The above clearly shows that resident director and company secretary are two of the most important appointments that a newly-incorporated company makes in Singapore. These two appointees often work hand-in-hand on various matters pertaining to the company, ensuring all statutory compliances and take the company on a solid growth path.
Hence, it is generally advisable that foreign companies opt for a professional corporate secretarial firm to perform the role of company secretary from them in Singapore. Later, you can ask for referrals from the same secretarial firm for experienced resident directors with whom they work closely with. This will ensure speedy decisions and timely execution on all company matters.
Some firms in Singapore do provide both the services (resident nominee director and company secretary) as a package. Engaging them is even a better idea.
Responsibility for Statutory Compliance in Singapore – Company Secretaries are in it too!
ACRA states, “Although the ultimate responsibility for complying with legal obligations lies with the company directors, the company secretary may also be held liable for the company’s failure to comply with the law in certain situations.” This is so because the Singapore Companies Act clearly recognises the dependence of company directors on the company secretary for guidance on statutory compliance issues.
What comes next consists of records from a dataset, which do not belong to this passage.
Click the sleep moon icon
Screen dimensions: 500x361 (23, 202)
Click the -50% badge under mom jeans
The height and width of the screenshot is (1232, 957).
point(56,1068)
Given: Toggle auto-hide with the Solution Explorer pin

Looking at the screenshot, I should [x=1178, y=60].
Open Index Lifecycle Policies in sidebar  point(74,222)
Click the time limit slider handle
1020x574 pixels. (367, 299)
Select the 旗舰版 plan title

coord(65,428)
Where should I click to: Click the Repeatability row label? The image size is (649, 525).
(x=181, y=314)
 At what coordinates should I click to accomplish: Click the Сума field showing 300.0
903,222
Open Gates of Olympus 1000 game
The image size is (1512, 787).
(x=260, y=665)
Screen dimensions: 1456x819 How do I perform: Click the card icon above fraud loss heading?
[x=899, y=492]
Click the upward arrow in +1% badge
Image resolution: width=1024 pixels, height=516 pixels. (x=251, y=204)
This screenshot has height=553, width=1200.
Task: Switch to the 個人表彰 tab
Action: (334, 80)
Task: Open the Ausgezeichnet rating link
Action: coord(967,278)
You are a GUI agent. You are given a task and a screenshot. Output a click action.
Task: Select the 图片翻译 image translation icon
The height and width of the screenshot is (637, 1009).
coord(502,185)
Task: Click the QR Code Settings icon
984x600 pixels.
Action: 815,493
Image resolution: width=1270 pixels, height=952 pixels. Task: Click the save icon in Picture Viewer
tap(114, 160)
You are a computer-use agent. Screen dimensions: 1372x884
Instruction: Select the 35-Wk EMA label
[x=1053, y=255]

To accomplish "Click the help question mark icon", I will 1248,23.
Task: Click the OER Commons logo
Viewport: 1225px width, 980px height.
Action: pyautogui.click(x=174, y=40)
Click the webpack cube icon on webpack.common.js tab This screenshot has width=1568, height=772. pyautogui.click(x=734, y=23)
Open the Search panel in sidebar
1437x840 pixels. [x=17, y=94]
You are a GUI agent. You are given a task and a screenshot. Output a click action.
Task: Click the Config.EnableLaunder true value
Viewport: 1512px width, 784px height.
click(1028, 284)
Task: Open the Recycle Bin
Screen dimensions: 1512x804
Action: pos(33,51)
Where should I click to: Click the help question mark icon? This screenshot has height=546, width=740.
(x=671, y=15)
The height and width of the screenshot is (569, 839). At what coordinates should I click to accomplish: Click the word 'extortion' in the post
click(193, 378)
Thus, a competent company secretary cannot ignore any instance of non-compliance and should bring it to the attention of company directors immediately. Otherwise, ACRA may held him or her responsible for the breach.
Summons/Warrants against directors
An error or default on the company secretary’s part may lead to substantial statutory fines for the company, as well as criminal liabilities for the company directors in some cases. Government authorities such as IRAS and ACRA may issue summons (or even a warrant of arrest if summons are not responded) against company directors if a company fails to comply with regulations.